Data from BRFSS [the behavioral risk factor surveillance system] suggest that the highest prevalence of obesity is in the East South Central Census division; however, direct measures suggest higher prevalence in the West North Central and East North Central Census divisions. The regions relative ranking of obesity prevalence differs substantially between self-reported and directly measured height and weight.

And they conclude:

Geographic patterns in the prevalence of obesity based on self-reported height and weight may be misleading, and have implications for current policy proposals.
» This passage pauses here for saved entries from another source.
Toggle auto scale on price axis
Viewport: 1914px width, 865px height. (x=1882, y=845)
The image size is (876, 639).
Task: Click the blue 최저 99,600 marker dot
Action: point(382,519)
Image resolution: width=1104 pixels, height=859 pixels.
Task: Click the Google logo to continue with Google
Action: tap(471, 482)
Interesting. Measurement error is important.

But, hey, what’s with this graph:

Screen Shot 2015-07-31 at 10.45.29 AM

Who made this monstrosity? Ed Wegman?

I can’t imagine a clearer case for a scatterplot. Ummmm, OK, here it is:

fatties

Hmmm, I don’t see the claimed pattern between region of the country and discrepancy between the measures.

Maybe things will be clearer if we remove outlying Massachusetts:

fatties_no_ma

Maryland’s a judgment call; I count my home state as northeastern but the cited report places it in the south. In any case, I think the scatterplot is about a zillion times clearer than the parallel coordinates plot (which, among other things, throws away information by reducing all the numbers to ranks).

P.S. Chris in comments suggests redoing the graphs with same scale on the two axes. Here they are:

fatties_square fatties_no_ma_square

It’s a tough call. These new graphs make the differences between the two assessments more clear, but then it’s harder to compare the regions. It’s fine to show both, I guess.

26 thoughts on “Where the fat people at?”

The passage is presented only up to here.